Some of us do this with cheese. Or champagne. Some of us have tea stashes, candle hoards, and private reserves of essential oils. Even frozen Girl Scout cookies. They sit there for that special occasion that never meets our standard of special.

And sometimes that special occasion simply vanishes. Gone.

When I was growing up, I heard a story from my Aunt Tita. She had a strong and raspy voice, a mix of Tallulah Bankhead and Elaine Stritch with wisps of cigar smoke and rum. She was obsessed with cocktail parties, sea turtles, and sex.

And she had been through a lot. She was beaten several times for her activism, three of those occasions bringing her to hospital. Her first husband died in an auto accident, the second of cancer, the third of dementia, probably Alzheimer’s disease. Each of her parents had lingering deaths that lasted years, and she was their caregiver. No decade of her adult life failed to challenge her with illness, poverty, or loss.

She died of kidney disease a few years ago, and not one moment of her life did she fail to live to the fullest. She enjoyed everything: her parties, her sea turtles, and her “boring visits to doctors.”  What pain she had was powerless against her humor. Aunt Tita was ebullient to the end, extravagant in her joie de vivre; our last conversations are unprintable because of mature subject matter.

Aunt Tita didn’t have a religious system; she rejected it all. Some days she was an atheist, but on other days — when the mood hit to discuss religion — she talked about something else. She talked about a nebulous edge of reality that held just spirit energy, and that you could occasionally feel if you are still and receptive. That energy oozes and flickers while it glues our world together. Every now and then, as she taught, it clumps into a form and people will call it a god. But it most usually seeps into our world at the moment each of us becomes conscious.

Tita spoke like a shaman or an animist, and I doubt she would want either of those labels. But, I do know, that she wanted us — me and my cousins — to get to know this energy because, as she said, “when you get to know it, you will make peace with yourself.”
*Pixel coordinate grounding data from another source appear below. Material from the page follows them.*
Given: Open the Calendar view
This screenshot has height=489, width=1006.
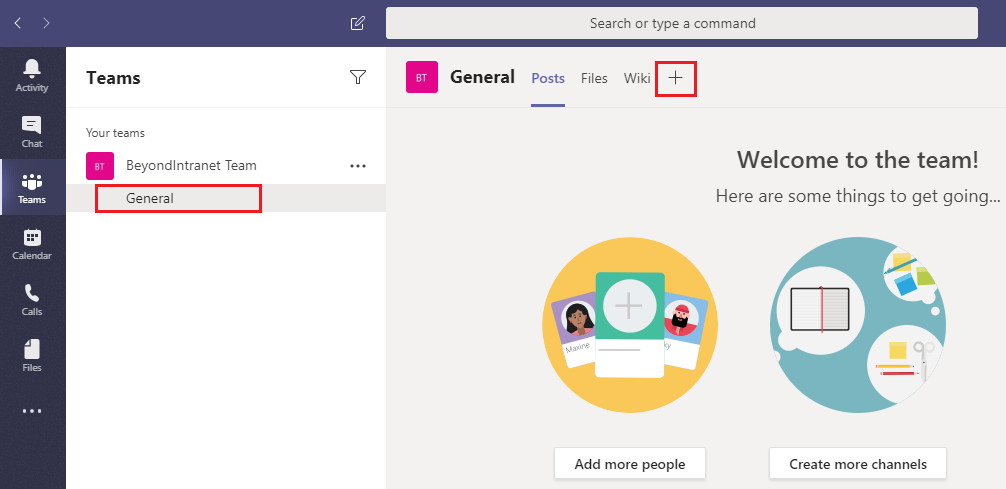Looking at the screenshot, I should point(32,244).
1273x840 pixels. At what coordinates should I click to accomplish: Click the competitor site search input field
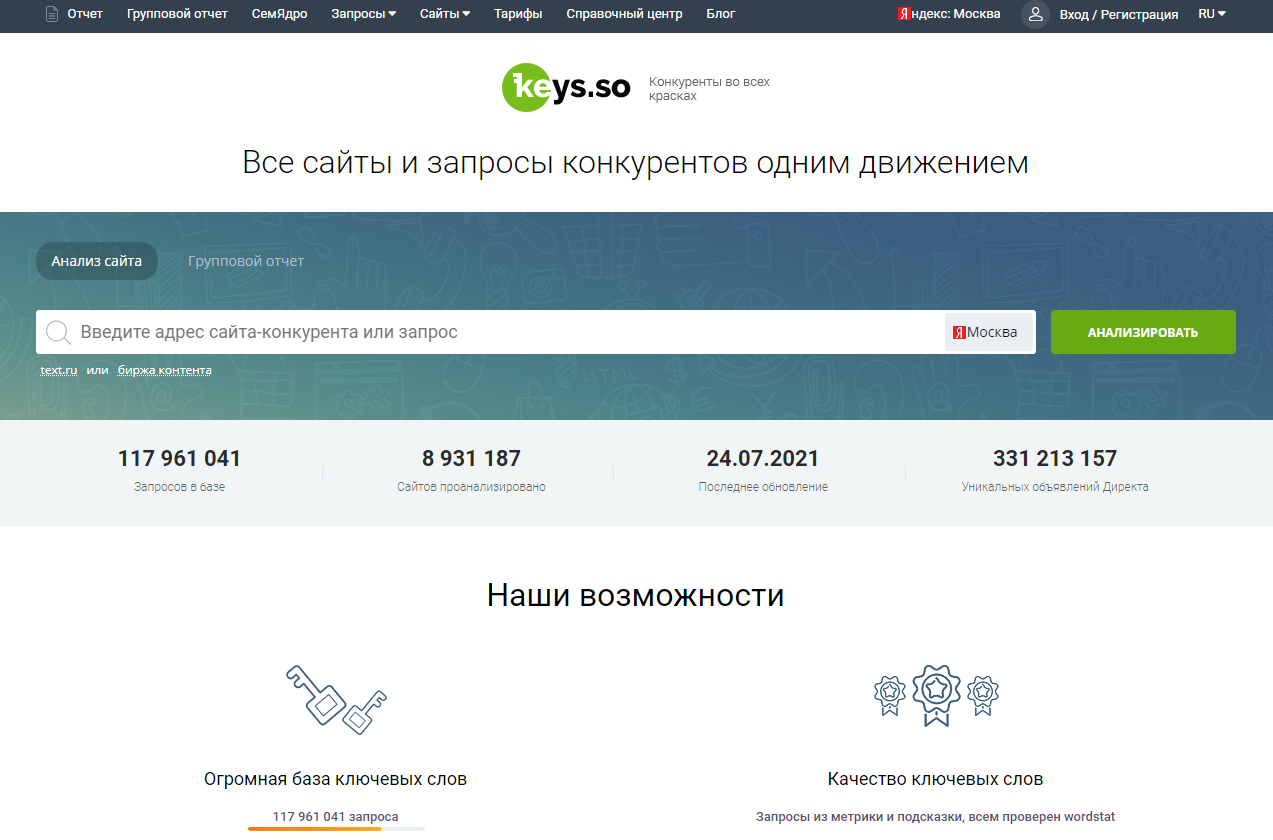(450, 331)
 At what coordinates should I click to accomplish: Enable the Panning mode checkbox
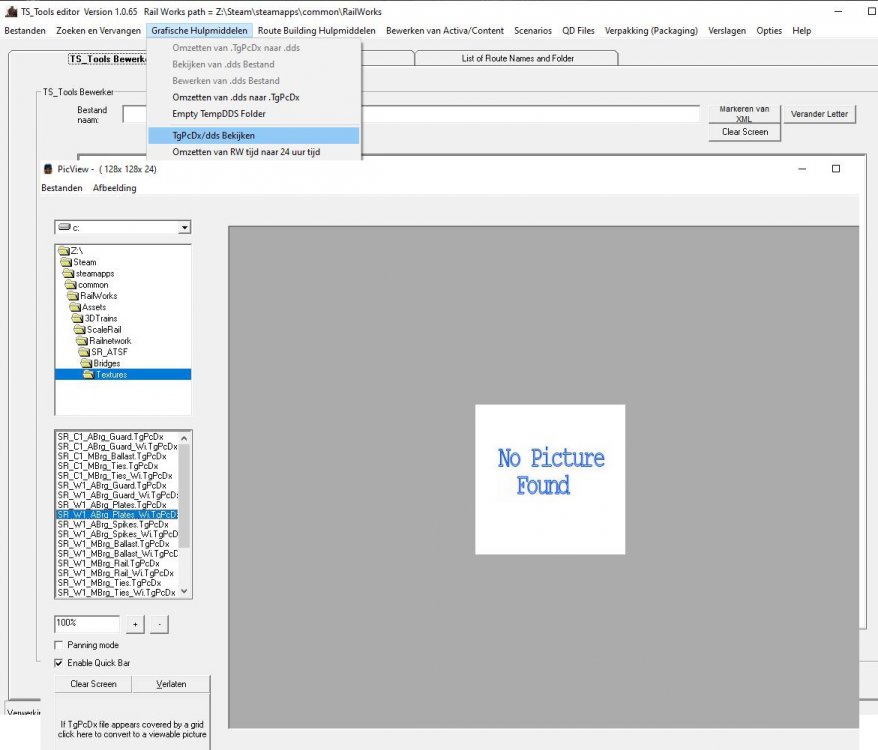[x=58, y=645]
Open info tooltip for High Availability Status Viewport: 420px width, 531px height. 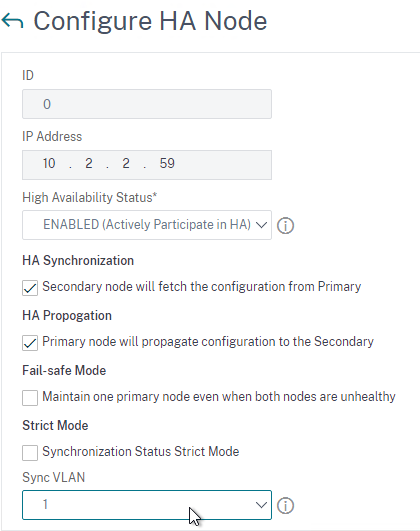(x=286, y=226)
Back to that story I mentioned.

Two spirits were raised together on an island. Every morning, they woke up and walked hand in hand to the beach to rejoice in the new sunrise. They spent the day working together to keep the island happy and, as evening started to fall, they walked to the other end of the island to watch the sun set. It was like that every day until that one day, when nightfall came and never ended. The two spirits found themselves in a dark cave, with only hints of light that came from nowhere. They walked together for days and into months, and then years looking for a way out. The caves were a labyrinth, and they became desperate for the sun. They began to argue about which way would lead them out and how much time the long paths were taking. The fighting became constant until they could no longer stand each other; then went different ways.

One spirit kept moving all the time. Looking for the light became the most important thing to do: it soon consumed everything. Seeking the sun, the spirit went deeper and faster into darkness and soon became engulfed by it, but continued to grope through the maze.
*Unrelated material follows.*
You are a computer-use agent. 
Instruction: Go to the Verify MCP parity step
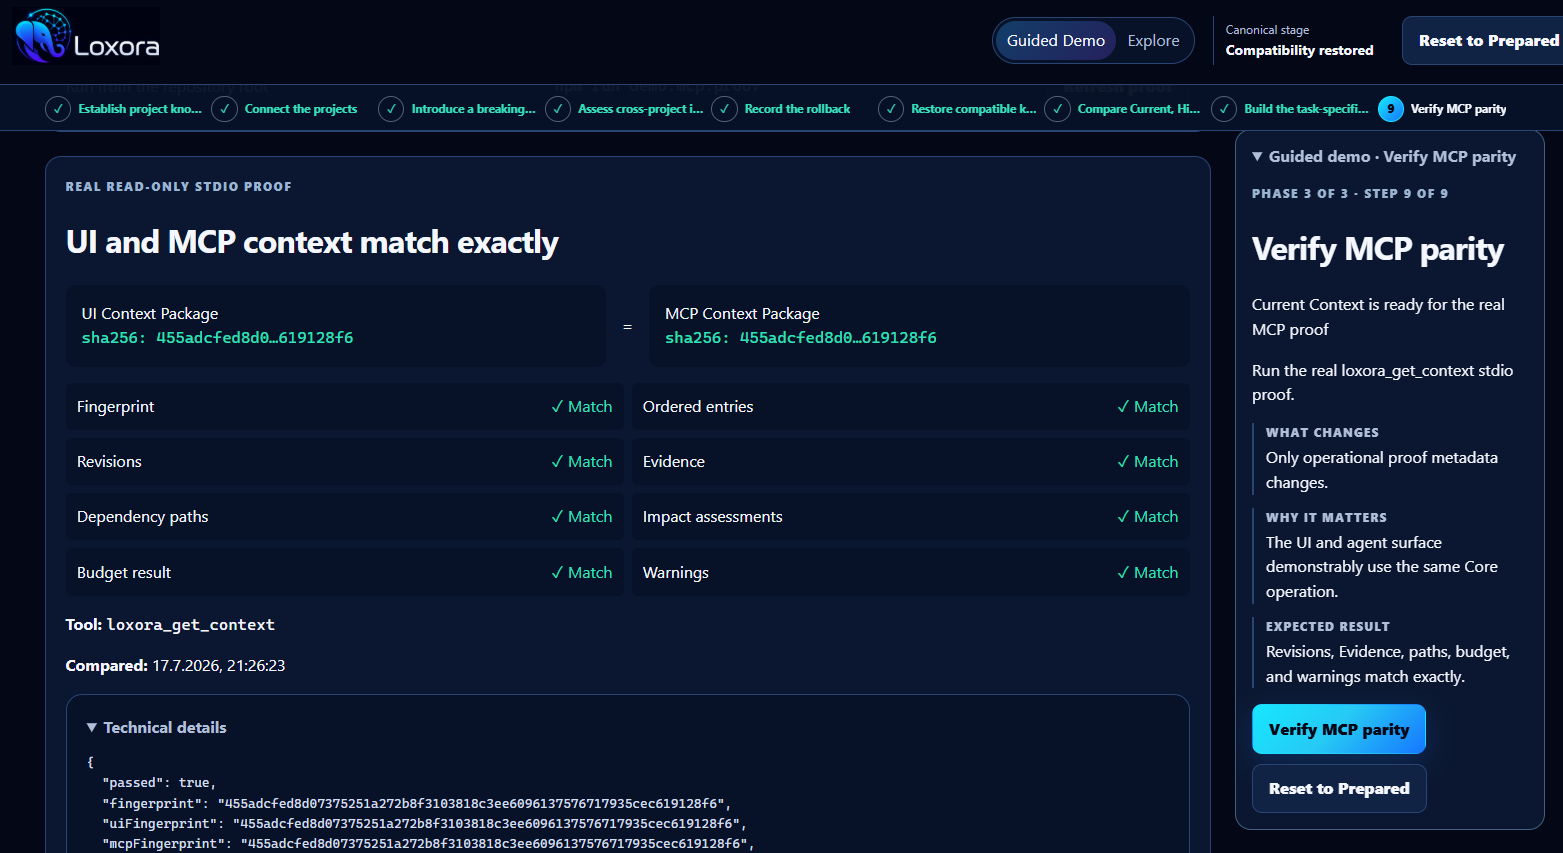pos(1444,109)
The other spirit also sought the sun frantically searching deep in the caves. But after giving into despair, that spirit realized the light may never come. This spirit stopped looking for the sun and sought a light within to make self-peace.

One day both spirits found themselves before the Great Spirit of the caves who admitted to bringing them there and asked what each had learned. The first spirit answered, “I have learned to hate you,” then vanished back into the maze and into the darkness. The second spirit answered, “I have learned to find you,” and then became the light.

Of course, when you’re 10, you’re like, “Why don’t these people have flashlights?”

Photo Credit: M. Tejeda-Moreno

[Photo Credit: M. Tejeda-Moreno]

Mabon remains one of my favorite holidays not just because it brings in our season of gratitude, but because it is also an appeal to recognize what’s special. We’re called to find, make peace with, and then be thankful for our “special” — and make peace with our light. And then we’re called to celebrate it: all the time, every moment and in the people around us. That’s when we should drink ice wine. All the time, because special is everywhere. We should be happy to find it and be thankful we live with such abundance of it. Whatever form special might take in our lives, however we find our own light, we should embrace it with gratitude. When we see others find it, we should be equally grateful, and equally rejoice.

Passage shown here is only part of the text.